[Goal of the exercise] In the text about the grandfather's wartime letters, rewrite the passage starting with "In the war he" and going on through "the military content.", changing "Sumatra" to "Burma".

[Text]
══════

In the war he served aboard the tank landing ship HM LST 3504, renamed HMS Pursuer some years later, on a mission that went through Egypt, up to India, and eventually to Sumatra. His letters were limited as to what he could day, though the route of the ship could be quite well-traced. He talks about landing troops at one point, but that's about the extent of the military content.
I found them a hugely interesting read. He died when I was very young so I don't remember him all that much. The letters are... a warts-and-all view. He talks about the "wogs" and "coolies" and "dirty Indian villages", as well as breathtaking scenery and other places which are basically hell on Earth (Port Said in Egypt is apparently a "godforsaken place"). There's also a deep homesickness, something I can certainly empathise with, a burning desire to return to family and home. That was particularly poignant for me after so long away. And there's also a very deep affection for my grandmother. Racist, yes, but that doesn't detract from their other aspects.
And of course there are the amusing anecdotes. Like making a hammock for the ship's dog because dogs get seasick, something he was particularly insistent on because he knew my grandmother wouldn't believe it. Or being granted special and exclusive privileges to play the ship's piano, or trying the "American drink" Coca-Cola for the first time and thinking it was "OK, nothing special". My personal favourite part though :
I also had an air mail from your mother with a lock of Keith's hair [that being my uncle, then five months old]. The lads in the mess saw and pulled my leg unmercifully. They said that it came from an entirely different part and not from Keith at all. You can guess what they meant. Anyway they were only jealous.
Wonderful.
There are many mysteries in the letters. We don't have my grandmother's correspondence at all, so we're only getting half the story. We don't know anything much about the enigma that is my grandfather's brother. According to the letters he did something he should be ashamed of but we have no idea what, or if this should be read ironically. We don't even know how he died, since my grandmother gave completely contradictory accounts ranging from "torpedoed in the war" to "had a lorry accident". Ho-hum. And we don't know what crisis was happening that prompted my grandfather to insist that "we'll get through this", which feels quite different from the usual homesickness.

══════

[Data provided]
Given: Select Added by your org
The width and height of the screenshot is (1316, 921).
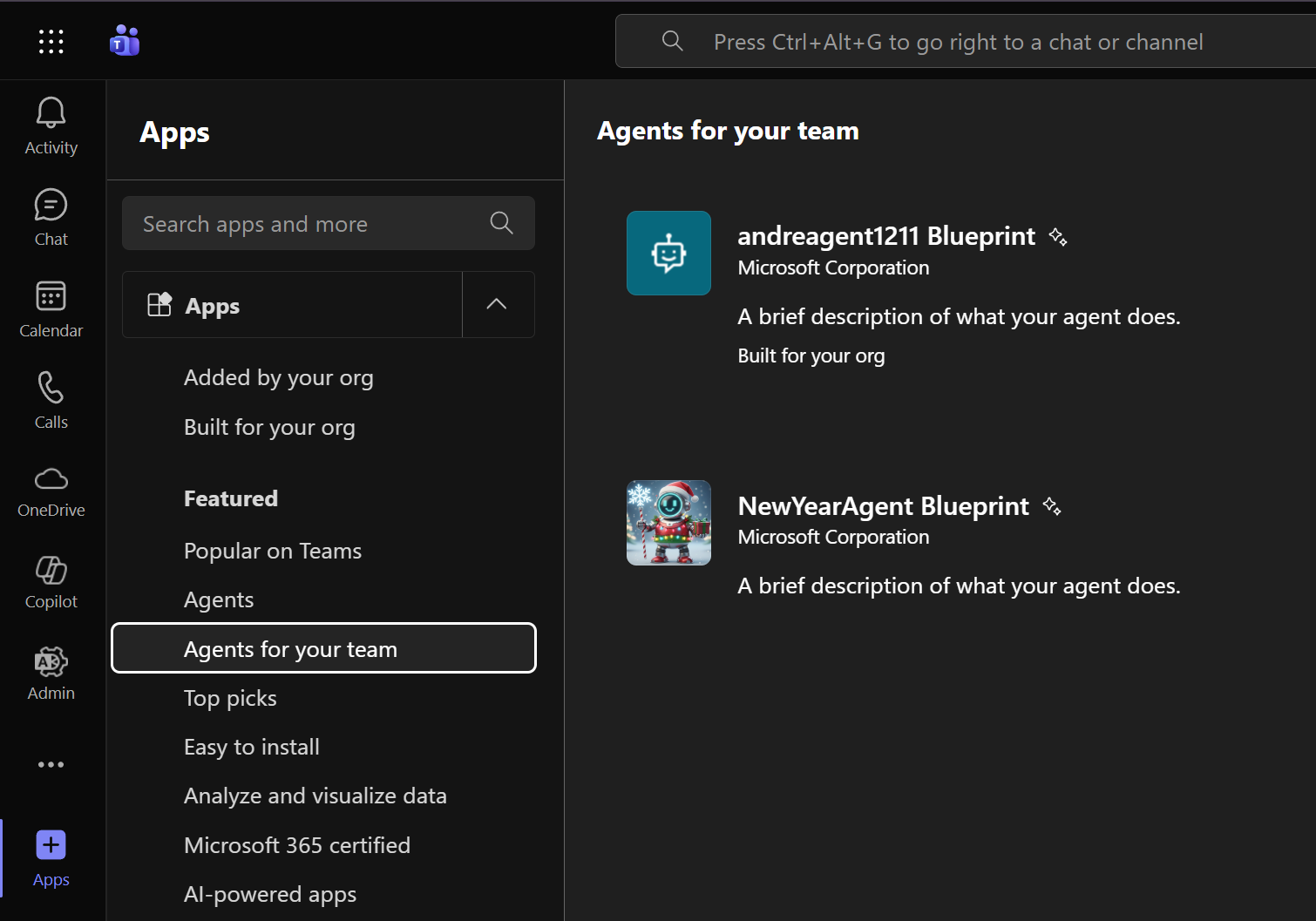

══════

[Expected answer]
In the war he served aboard the tank landing ship HM LST 3504, renamed HMS Pursuer some years later, on a mission that went through Egypt, up to India, and eventually to Burma. His letters were limited as to what he could day, though the route of the ship could be quite well-traced. He talks about landing troops at one point, but that's about the extent of the military content.